Available records ->
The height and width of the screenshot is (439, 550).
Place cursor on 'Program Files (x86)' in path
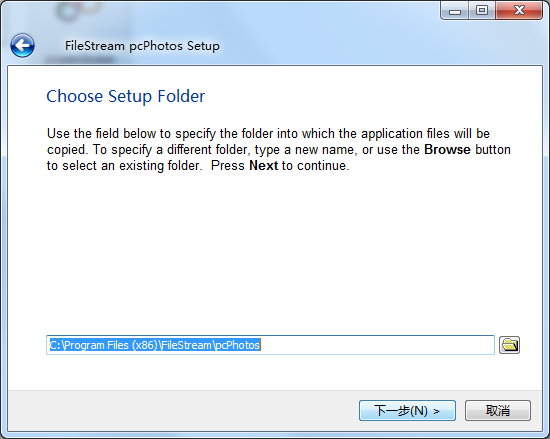click(111, 345)
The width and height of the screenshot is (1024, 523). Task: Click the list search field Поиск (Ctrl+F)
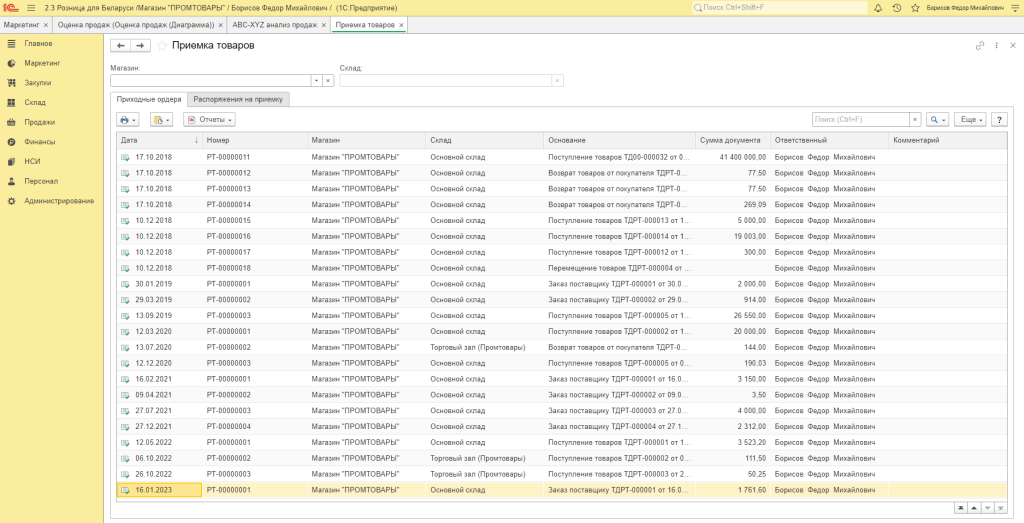[x=866, y=119]
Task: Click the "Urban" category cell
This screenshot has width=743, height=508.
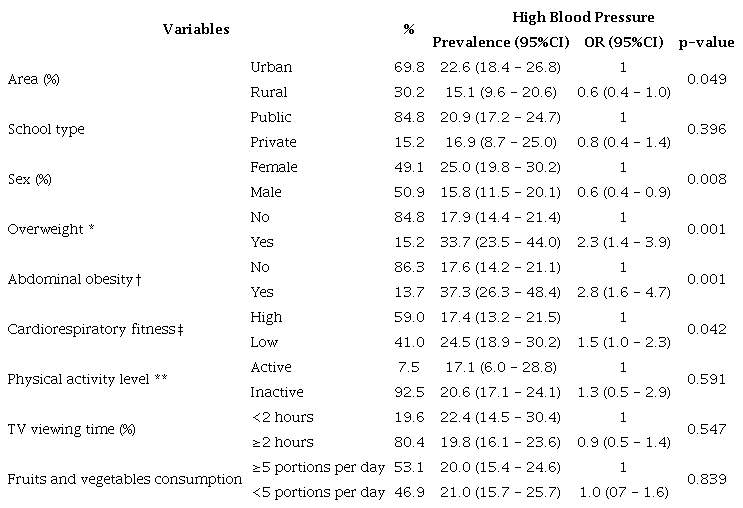Action: point(272,67)
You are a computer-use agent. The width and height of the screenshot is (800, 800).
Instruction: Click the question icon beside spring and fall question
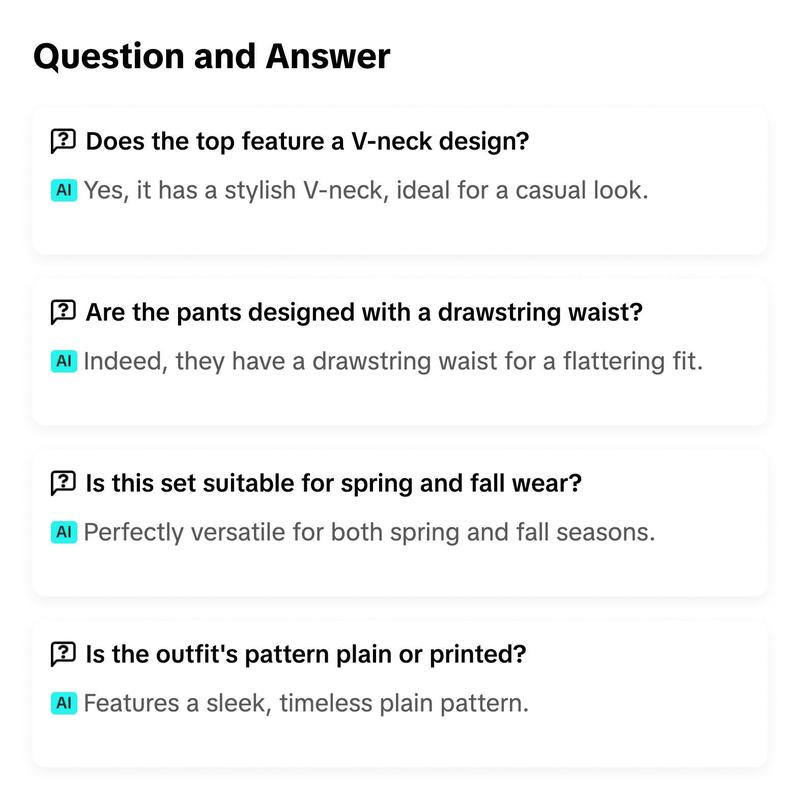63,483
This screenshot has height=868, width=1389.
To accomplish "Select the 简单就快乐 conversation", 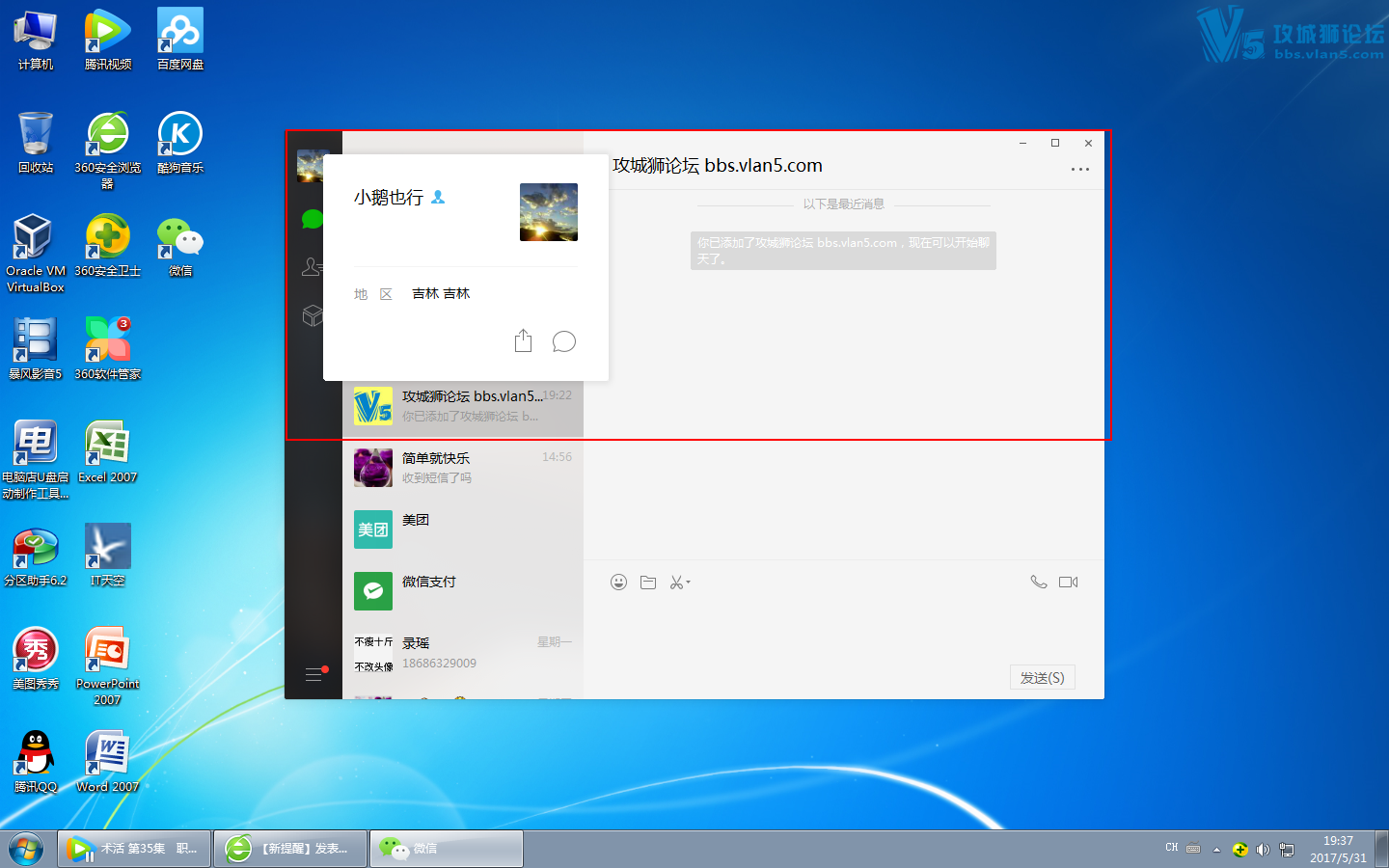I will [463, 468].
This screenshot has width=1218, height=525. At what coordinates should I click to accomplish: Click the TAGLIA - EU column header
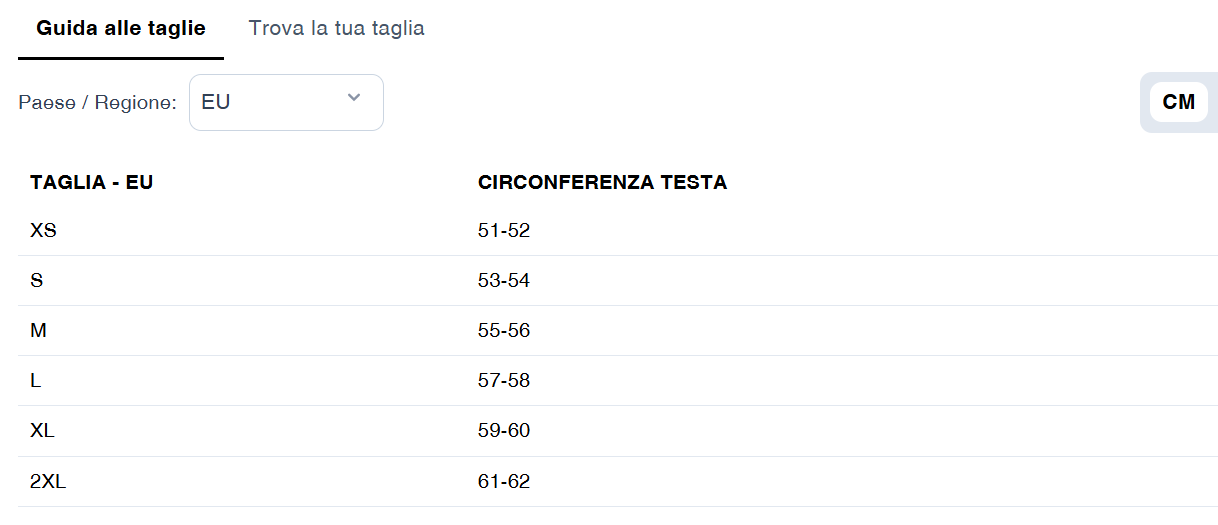click(x=91, y=182)
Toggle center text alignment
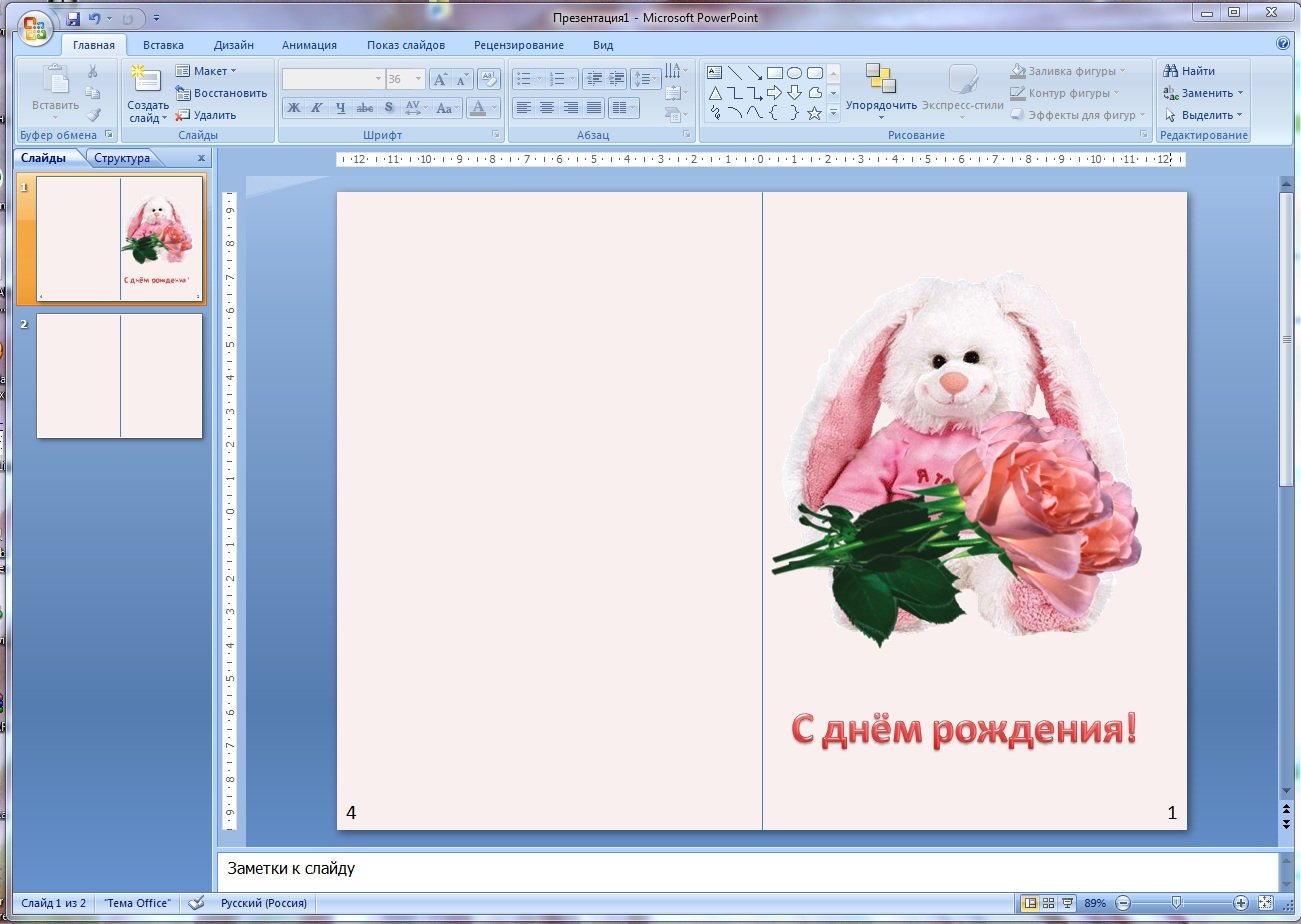 pyautogui.click(x=547, y=108)
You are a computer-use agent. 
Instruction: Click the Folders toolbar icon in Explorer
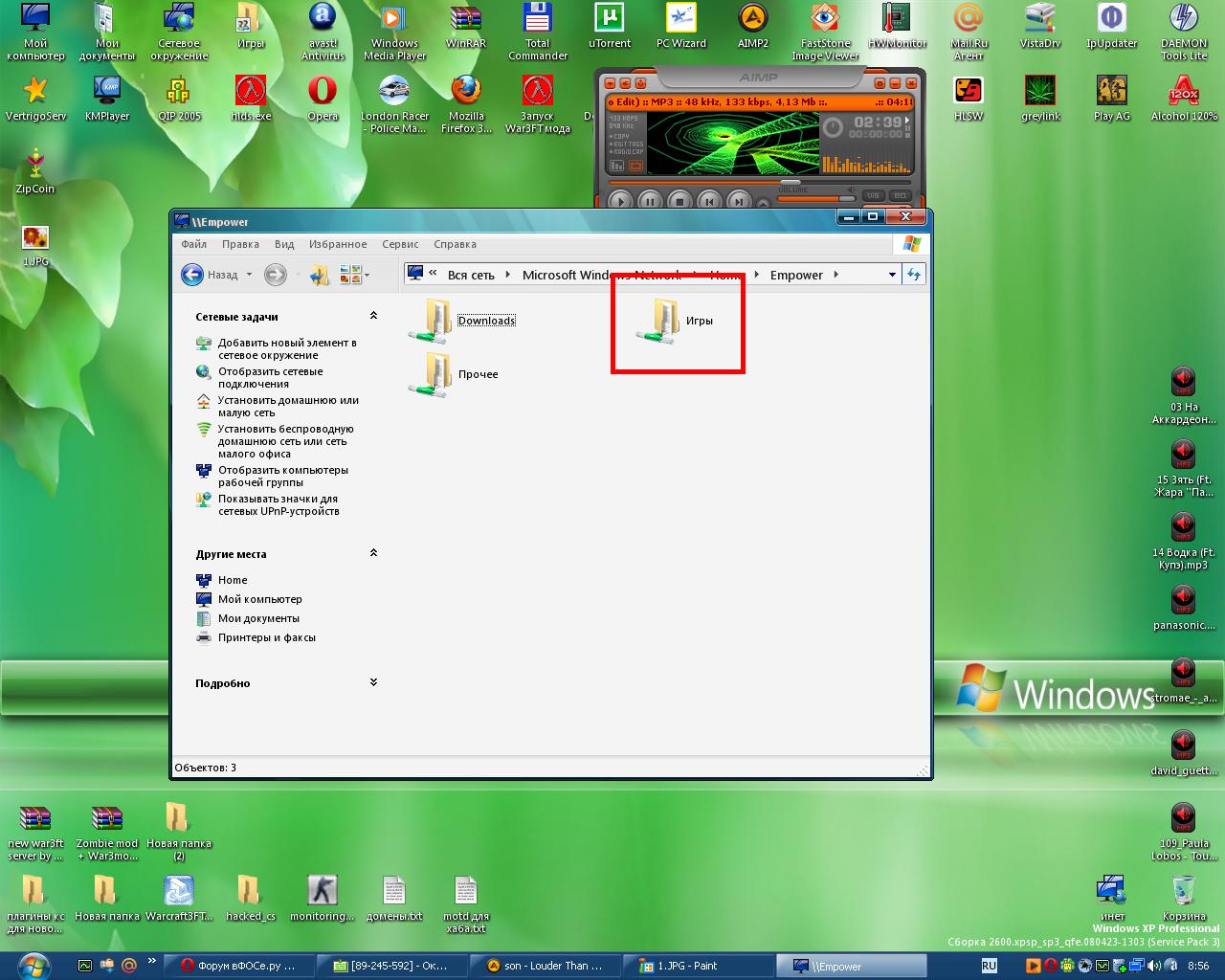point(319,276)
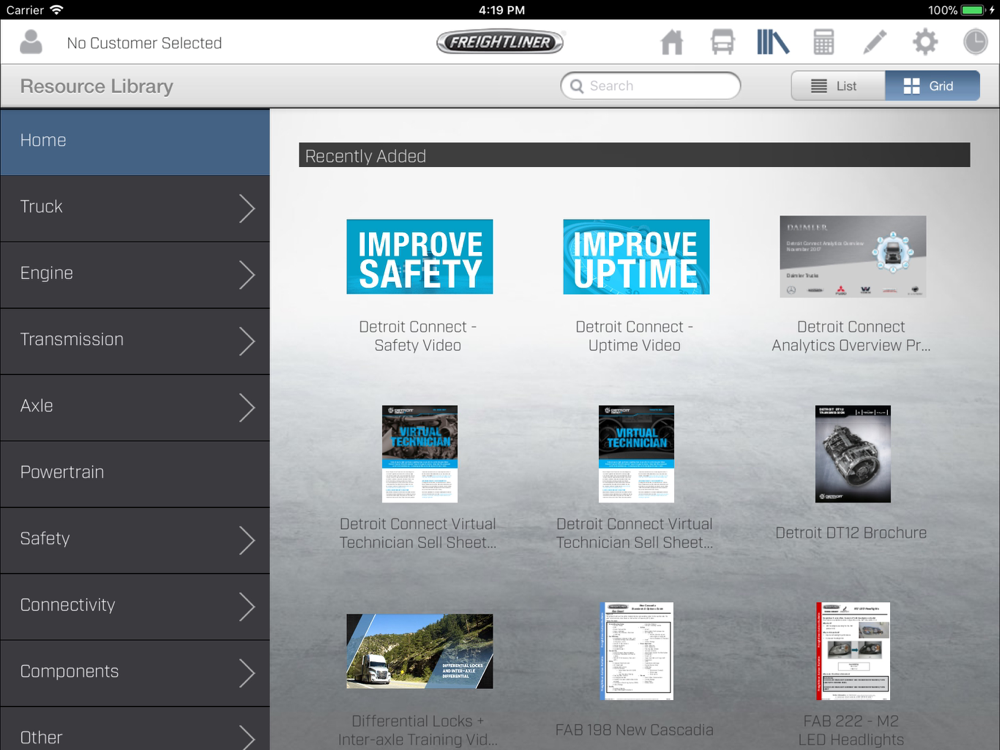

Aim of the exercise ->
The lines of the records that contain the string "computer" should be located and copied.

Worked solution ->
You are a computer-use agent. The width and height of the screenshot is (800, 800).
You are a computer-use agent. 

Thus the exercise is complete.